L’Italie vit tout à coup surgir une secte de fanatiques dont jusque là on n’avait point eu d’exemple. Des populations entières semblaient prises d’un vertige religieux, et se livraient à des pratiques de piété d’une extravagance inconcevable. Pérouse avait été la première ville où s’était manifestée cette fièvre de fanatisme, qui bientôt gagna Rome, le reste de l’Italie, l’Allemagne, l’Espagne et l’Angleterre[1] ; des vieillards, de jeunes hommes, des femmes et jusqu’à des enfants, sous l’empire d’une fureur religieuse parcouraient sans vêtement les villes et les campagnes, se suivant deux à deux, et tenant à la main des fouets de lanières plombées avec lesquels ils se frappaient rudement sur les épaules et sur les reins.

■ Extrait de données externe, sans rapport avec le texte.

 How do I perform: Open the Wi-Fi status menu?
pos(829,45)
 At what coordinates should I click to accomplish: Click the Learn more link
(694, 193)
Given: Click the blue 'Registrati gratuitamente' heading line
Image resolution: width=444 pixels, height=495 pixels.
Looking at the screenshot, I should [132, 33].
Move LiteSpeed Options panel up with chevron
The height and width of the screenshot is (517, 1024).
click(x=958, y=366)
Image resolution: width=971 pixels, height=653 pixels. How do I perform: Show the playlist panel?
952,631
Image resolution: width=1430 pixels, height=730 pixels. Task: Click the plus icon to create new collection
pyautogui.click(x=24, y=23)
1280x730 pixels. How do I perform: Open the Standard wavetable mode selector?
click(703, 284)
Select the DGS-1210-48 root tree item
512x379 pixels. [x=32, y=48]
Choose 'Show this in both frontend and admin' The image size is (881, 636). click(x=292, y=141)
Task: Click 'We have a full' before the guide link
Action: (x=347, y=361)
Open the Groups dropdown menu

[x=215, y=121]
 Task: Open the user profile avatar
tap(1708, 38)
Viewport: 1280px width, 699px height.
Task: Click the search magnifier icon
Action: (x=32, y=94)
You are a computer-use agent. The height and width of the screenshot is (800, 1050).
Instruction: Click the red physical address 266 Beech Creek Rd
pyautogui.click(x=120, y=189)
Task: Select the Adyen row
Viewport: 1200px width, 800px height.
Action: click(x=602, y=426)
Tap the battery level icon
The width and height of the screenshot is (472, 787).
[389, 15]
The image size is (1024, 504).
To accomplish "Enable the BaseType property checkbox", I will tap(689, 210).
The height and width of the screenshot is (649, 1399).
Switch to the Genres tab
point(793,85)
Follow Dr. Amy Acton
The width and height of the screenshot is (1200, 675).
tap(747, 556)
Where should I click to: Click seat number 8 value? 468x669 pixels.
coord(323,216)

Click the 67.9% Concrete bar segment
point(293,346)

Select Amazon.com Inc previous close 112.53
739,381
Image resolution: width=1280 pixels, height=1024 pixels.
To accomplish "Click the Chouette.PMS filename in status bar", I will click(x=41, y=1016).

Ces processions avaient lieu le jour comme la nuit même dans les hivers les plus rigoureux ; et au rapport des historiens du temps, on comptait quelquefois jusqu’à dix mille flagellants faisant leurs dévotions, entièrement nus, et ayant en tête des prêtres, des cardinaux et des évêques portant la croix et les bannières. Dans les villages, dans les bourgs et dans les villes, la secte s’était propagée avec une rapidité extraordinaire ; les femmes, même des grandes dames et des jeunes filles, se montraient pleines de ferveur pour ces nouvelles pratiques religieuses, et déchiraient cruellement leur corps. Bientôt, cette singulière superstition

  1. Ce fut Philippe de Valois qui empêcha cette secte de s’établir en France.